No profession is perfect; there is no organisation immune to the fact that people are fallible. But when those organisations support survivors of domestic abuse – that variation in quality can have life-threatening implications.

The Dash was developed in order to go some way to counter this. To provide a useful and uniform tool that could help everybody to identify risk – whatever their background or expertise.

It means that we speak the same language. If we believe in a multi-agency, holistic response to domestic abuse – and we do – it is a lot more effective if each agency not only has a common goal, but a common understanding of how to get there. If a police officer talks about whether a woman is pregnant, if a midwife asks whether the perpetrator has used an object or weapon in the home, we are successfully working outside of our silos. We are creating an understanding that reflects the complex nature of abuse, not our own professional agendas.

The Dash is not the answer to everything; it does not replace professional judgement or empathy. On its own, it does not change behaviour and culture. We know it takes more that that; we are staunch believers in high quality training to create change, such as our programme with the College of Policing: DA Matters.

Disclosure of domestic abuse is not predictable. It cannot be summarised with tidy flow charts and linear decision making.
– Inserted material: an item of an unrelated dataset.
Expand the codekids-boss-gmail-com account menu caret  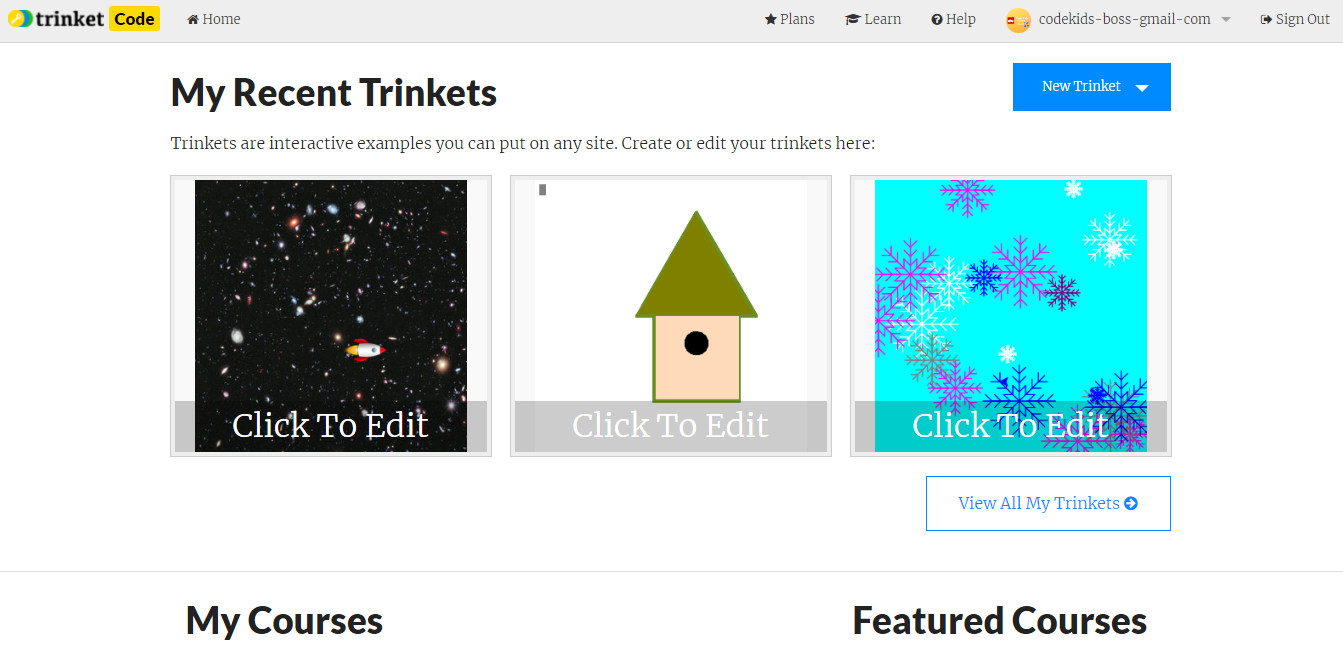coord(1226,20)
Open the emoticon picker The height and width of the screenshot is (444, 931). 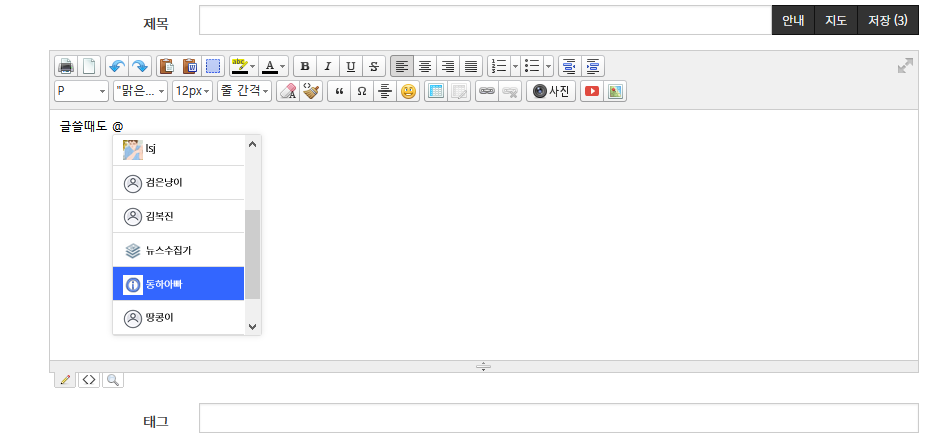408,91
Survivors disclose in all manner of ways to a huge range of people. Creating a tool available to everyone means that all professionals can easily and quickly identify risk in challenging and changing circumstances.

The Dash makes the links for professionals between overt criminal and coercive behaviours, suicide, substance misuse, separation, child contact, pregnancy and fear.  Of course it is not a magic wand. It will not stop people from taking short cuts, or give them the confidence to ask sensitive questions. It’s guidance; it prompts risk thinking and provides consistency.

The Standing Together report reminds us that we have so much more to do so before we all have the same understanding of risk. A common tool is surely an essential part of making that a reality.